O ministro da Defesa garante que “as Forças Armadas não têm problemas de inventário”, depois de o PSD ter questionado João Gomes Cravinho sobre as “divergências” entre o material que desapareceu dos Paióis Nacionais de Tancos e aquele que seria recuperado quatro meses mais tarde. Numa audição conjunta entre a comissão de Defesa e a comissão de Finanças, agendada para discutir as Grandes Opções do Plano e o Orçamento do Estado para o próximo ano, PCP e PS mostraram desagrado com o foco que o PSD deu à reunião.

O deputado Pedro Roque, na primeira intervenção do PSD, questionou o ministro da Defesa sobre “problemas” do Exército “quanto a inventário do material” de guerra que desapareceu dos paióis. Não havendo dificuldades de garantir o rigor desse inventário, “como explica divergências entre o material furtado e o material recuperado, a menos e a mais?”, quis saber o social-democrata na primeira vez que o novo ministro esteve presente numa comissão da Defesa.

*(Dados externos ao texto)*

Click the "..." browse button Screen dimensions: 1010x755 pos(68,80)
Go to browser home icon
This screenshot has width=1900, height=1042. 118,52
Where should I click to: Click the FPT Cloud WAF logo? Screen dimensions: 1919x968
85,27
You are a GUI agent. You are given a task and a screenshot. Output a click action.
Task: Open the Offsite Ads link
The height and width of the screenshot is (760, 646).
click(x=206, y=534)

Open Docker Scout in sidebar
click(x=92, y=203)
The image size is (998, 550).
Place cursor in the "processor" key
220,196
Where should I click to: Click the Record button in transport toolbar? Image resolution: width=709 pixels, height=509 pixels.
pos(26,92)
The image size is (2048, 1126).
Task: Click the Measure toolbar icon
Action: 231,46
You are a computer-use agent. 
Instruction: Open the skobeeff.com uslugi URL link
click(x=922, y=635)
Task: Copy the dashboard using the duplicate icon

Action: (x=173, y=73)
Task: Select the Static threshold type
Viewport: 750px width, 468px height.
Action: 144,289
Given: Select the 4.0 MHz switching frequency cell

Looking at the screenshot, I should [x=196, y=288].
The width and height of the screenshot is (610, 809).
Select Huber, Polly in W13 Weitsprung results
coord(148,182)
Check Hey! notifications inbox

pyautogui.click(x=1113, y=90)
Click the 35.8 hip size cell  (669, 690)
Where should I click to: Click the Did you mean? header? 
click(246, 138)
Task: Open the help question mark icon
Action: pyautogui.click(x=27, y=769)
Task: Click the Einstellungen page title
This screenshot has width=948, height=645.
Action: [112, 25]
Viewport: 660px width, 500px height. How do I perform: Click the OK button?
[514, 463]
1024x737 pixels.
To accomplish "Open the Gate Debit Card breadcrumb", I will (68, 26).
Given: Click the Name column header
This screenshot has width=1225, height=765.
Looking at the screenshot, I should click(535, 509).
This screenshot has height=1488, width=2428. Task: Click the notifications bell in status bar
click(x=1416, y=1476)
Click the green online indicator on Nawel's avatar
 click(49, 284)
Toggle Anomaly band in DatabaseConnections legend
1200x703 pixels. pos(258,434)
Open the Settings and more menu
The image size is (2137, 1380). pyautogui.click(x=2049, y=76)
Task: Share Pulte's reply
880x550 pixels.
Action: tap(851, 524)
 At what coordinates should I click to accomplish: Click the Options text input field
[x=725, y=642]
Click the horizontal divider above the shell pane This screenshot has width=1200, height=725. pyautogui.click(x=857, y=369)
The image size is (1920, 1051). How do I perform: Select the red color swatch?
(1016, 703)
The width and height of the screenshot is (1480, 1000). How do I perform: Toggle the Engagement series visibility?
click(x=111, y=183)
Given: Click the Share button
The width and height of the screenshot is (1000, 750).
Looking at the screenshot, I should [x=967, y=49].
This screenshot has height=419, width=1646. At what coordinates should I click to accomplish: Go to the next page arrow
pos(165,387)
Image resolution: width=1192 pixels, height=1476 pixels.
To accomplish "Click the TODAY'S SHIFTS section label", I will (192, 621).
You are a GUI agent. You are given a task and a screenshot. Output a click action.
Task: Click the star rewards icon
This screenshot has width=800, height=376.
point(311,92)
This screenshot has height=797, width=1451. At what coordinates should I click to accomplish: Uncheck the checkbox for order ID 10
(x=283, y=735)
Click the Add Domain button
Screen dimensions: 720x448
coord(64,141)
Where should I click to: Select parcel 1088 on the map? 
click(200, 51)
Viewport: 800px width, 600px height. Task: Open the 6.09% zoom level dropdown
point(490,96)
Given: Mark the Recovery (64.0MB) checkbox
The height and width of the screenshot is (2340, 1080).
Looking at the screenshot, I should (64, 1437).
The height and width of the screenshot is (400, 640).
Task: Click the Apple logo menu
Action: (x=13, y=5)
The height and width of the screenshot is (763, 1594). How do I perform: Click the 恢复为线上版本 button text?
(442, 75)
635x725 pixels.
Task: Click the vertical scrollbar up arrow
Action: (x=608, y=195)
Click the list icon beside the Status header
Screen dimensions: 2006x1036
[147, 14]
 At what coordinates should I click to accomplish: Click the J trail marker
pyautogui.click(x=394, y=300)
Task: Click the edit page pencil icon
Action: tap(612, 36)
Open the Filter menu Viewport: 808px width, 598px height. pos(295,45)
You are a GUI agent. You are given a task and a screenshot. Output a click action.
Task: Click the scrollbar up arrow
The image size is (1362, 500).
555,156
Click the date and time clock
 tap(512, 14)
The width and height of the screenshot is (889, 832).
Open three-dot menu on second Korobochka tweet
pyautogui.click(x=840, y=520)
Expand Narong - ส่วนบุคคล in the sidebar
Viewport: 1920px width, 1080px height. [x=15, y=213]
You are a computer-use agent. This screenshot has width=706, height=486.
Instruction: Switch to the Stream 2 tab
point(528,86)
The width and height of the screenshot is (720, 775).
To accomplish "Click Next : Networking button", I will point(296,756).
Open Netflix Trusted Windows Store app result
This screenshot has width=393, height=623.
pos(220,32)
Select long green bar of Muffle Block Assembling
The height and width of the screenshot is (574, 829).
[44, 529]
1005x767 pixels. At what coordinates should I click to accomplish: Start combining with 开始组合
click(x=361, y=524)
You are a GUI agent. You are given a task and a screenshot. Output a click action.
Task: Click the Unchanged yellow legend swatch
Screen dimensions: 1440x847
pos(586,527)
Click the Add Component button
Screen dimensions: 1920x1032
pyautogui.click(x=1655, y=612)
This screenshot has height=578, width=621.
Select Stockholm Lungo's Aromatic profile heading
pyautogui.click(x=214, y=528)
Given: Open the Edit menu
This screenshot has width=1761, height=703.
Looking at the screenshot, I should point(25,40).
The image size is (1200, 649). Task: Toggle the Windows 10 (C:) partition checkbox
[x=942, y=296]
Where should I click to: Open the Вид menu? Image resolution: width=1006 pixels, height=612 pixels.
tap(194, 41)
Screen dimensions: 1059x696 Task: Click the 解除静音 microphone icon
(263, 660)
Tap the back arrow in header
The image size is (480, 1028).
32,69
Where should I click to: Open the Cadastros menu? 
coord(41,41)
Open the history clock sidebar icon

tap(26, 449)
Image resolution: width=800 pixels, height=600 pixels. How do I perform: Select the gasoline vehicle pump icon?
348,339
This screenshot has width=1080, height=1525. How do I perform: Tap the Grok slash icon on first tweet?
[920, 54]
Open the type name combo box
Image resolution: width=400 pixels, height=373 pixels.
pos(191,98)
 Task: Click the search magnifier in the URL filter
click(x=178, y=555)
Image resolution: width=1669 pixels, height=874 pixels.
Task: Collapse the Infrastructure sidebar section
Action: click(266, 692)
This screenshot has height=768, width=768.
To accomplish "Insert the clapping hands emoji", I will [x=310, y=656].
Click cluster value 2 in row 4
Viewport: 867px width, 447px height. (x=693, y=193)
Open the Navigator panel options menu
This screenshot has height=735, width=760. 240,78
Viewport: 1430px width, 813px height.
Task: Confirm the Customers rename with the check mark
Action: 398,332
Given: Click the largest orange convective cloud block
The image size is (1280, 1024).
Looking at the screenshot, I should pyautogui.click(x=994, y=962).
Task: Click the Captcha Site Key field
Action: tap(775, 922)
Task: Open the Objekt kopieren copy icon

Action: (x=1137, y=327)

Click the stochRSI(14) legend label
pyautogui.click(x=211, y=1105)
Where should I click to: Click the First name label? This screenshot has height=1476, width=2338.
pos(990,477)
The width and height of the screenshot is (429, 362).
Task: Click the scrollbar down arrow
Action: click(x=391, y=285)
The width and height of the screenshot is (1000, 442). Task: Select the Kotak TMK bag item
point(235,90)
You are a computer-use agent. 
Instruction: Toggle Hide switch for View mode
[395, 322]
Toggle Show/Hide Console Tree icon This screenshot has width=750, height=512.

Perante a insistência do PSD no tema de Tancos, no dia anterior à tomada da comissão parlamentar de inquérito que vai analisar o caso, o deputado comunista Jorge Machado mostrou-se desagradado com a intervenção de Pedro Roque e o socialista Ascenso Simões chegou mesmo a pedir à mesa que fosse distribuída a cópia da convocatória da reunião desta terça-feira, para sublinhar que era uma audição relativa ao Orçamento e não ao caso Tancos.

João Gomes Cravinho também registou o enfoque em “questões que se relacionam com o passado”, um passado em que o novo ministro não teve intervenção. Mas Gomes Cravinho ainda foi a jogo, sobretudo para garantir que “as Forças Armadas não têm problemas de inventário”. O ministro reconhece que “há, efetivamente, informações contraditórias” sobre o material furtado, mas escudou-se em “algumas limitações” que o impedem de fazer uma “elucidação total dessas informações contraditórias”.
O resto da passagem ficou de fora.